— BEGIN —

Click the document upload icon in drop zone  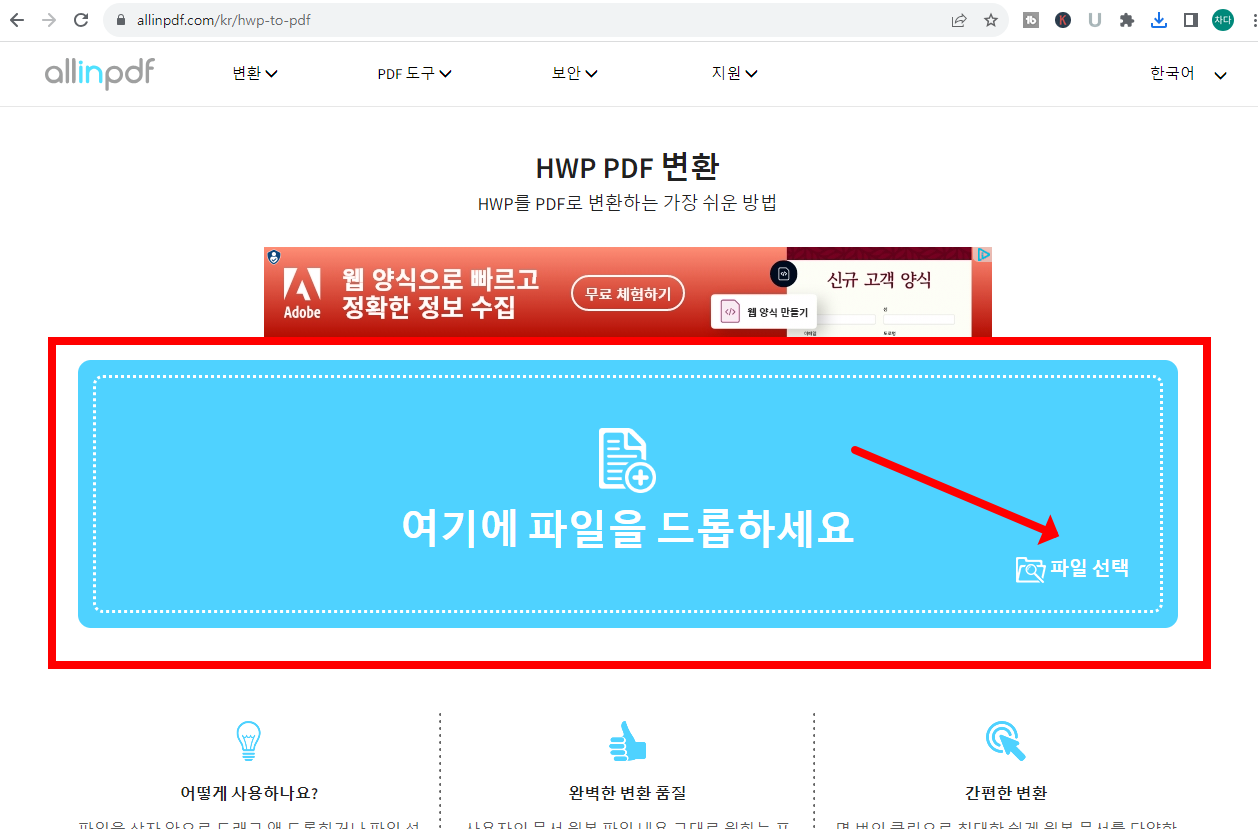(x=628, y=460)
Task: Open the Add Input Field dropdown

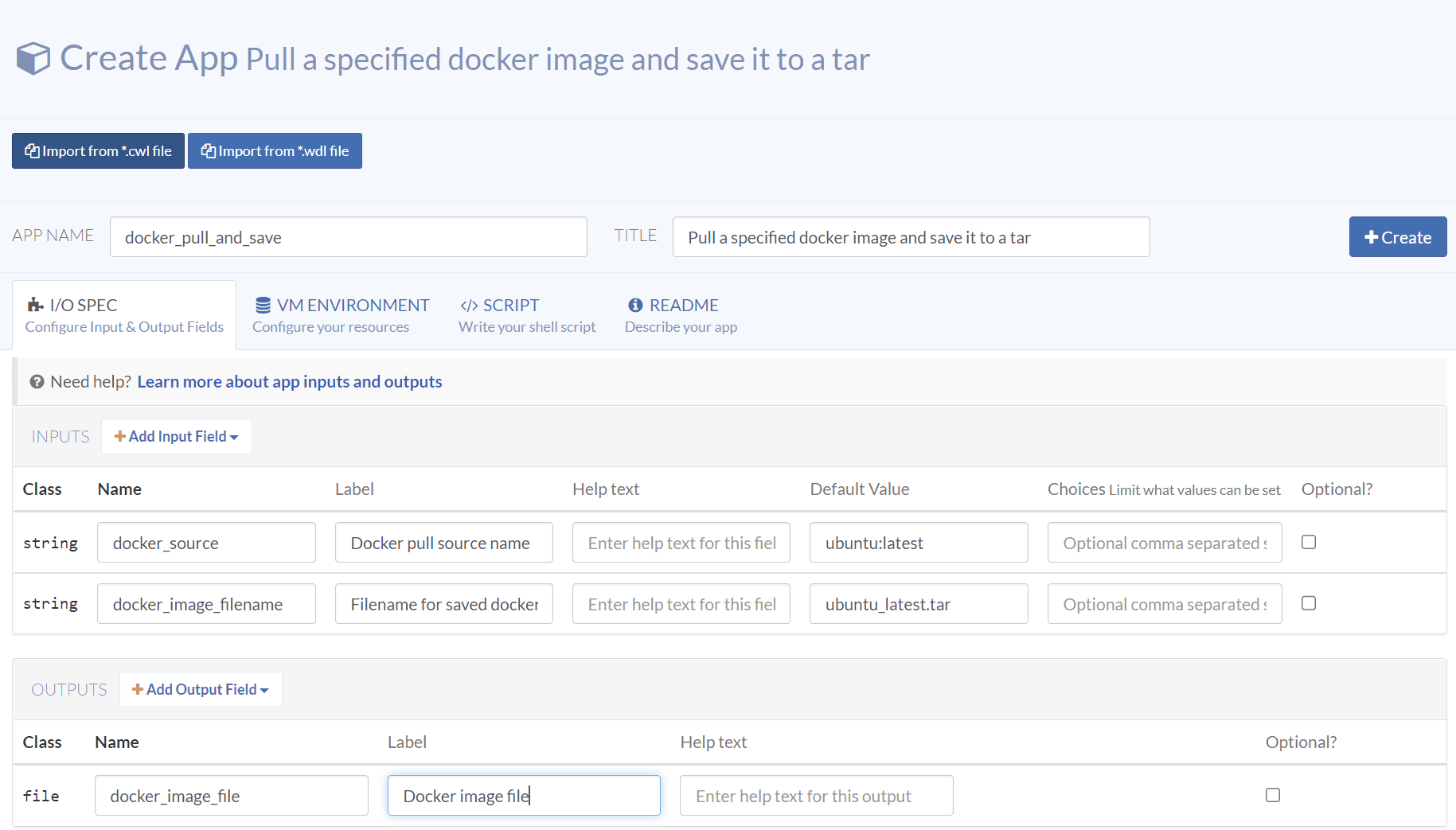Action: (x=177, y=437)
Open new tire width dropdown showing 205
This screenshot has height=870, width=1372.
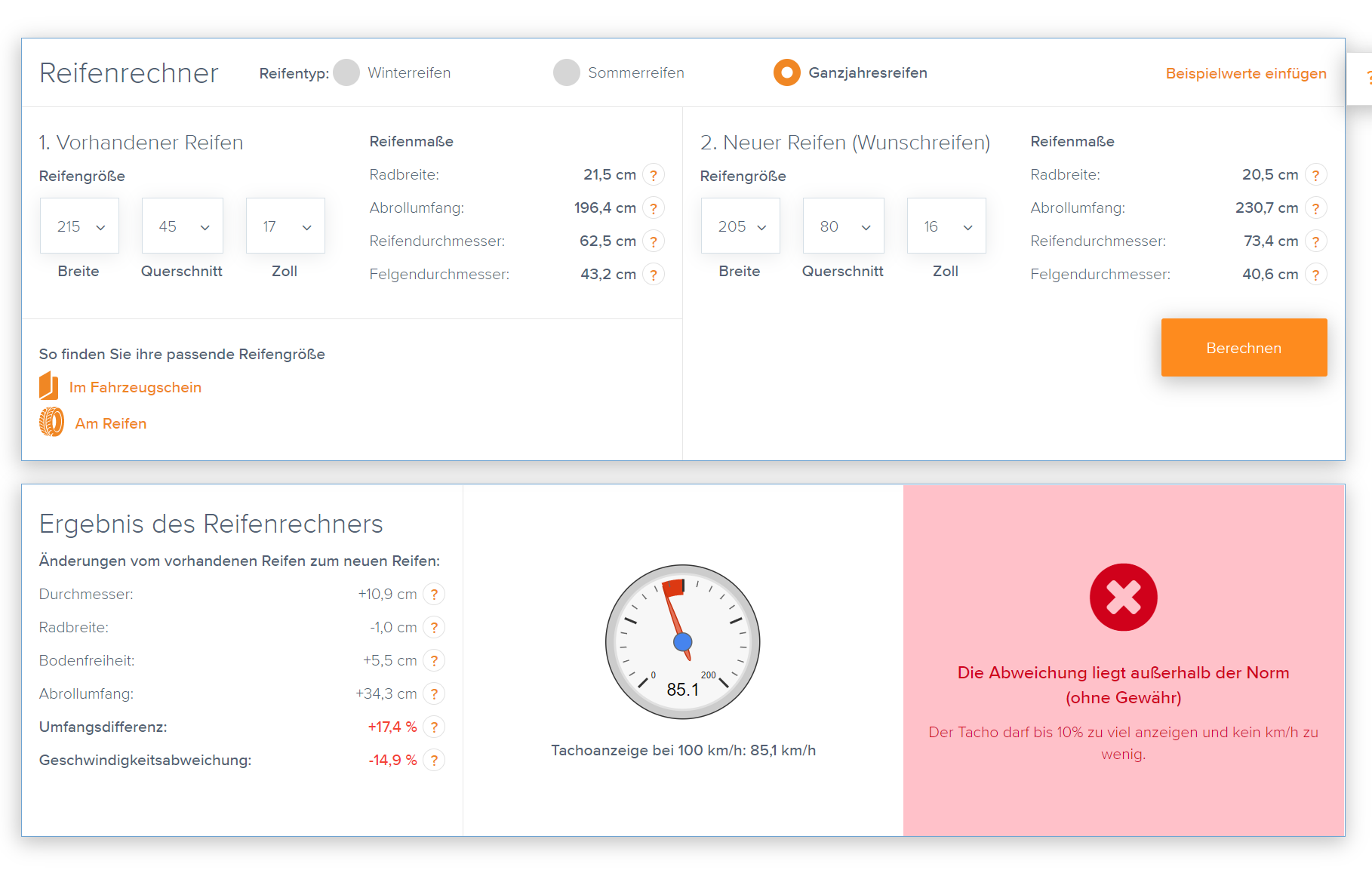741,226
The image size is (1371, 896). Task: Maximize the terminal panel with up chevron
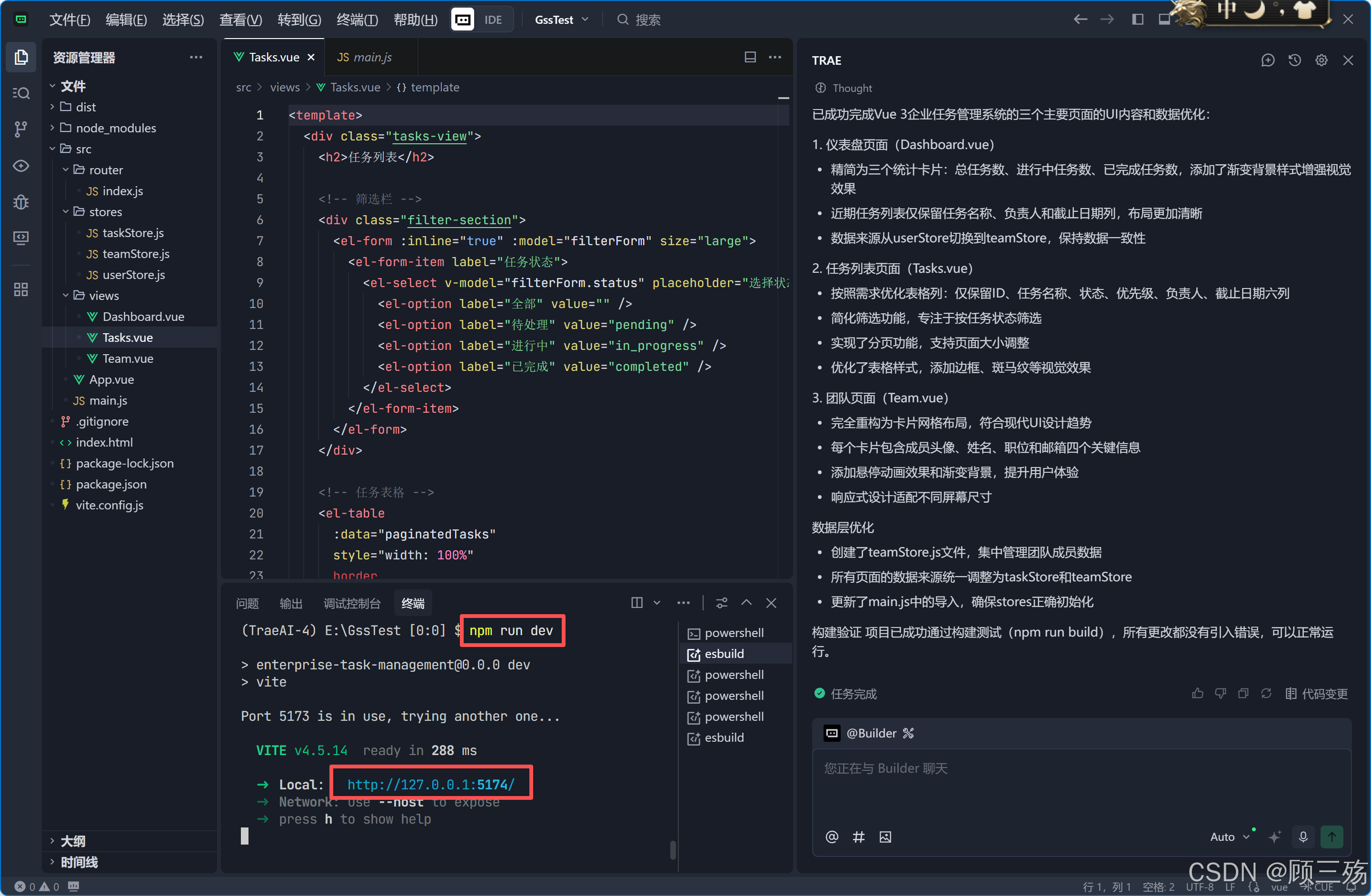(x=746, y=603)
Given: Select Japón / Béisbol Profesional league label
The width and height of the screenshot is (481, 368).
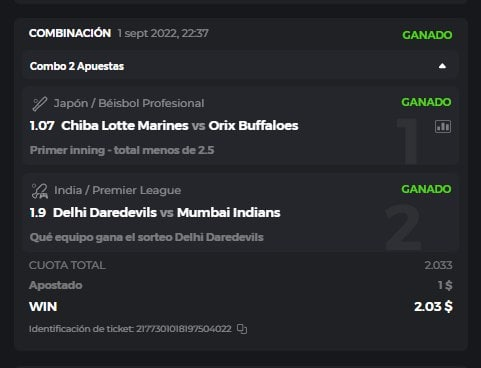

— END —

Update the items starting at the line that has "The image size" and continuing through the last item, changing "up chevron" to "upward arrow" and leaving everything else the same. Omit the pictures from your answer.

# Worked solution
The image size is (1371, 896). Task: Maximize the terminal panel with upward arrow
(x=746, y=603)
Given: Select Japón / Béisbol Profesional league label
The width and height of the screenshot is (481, 368).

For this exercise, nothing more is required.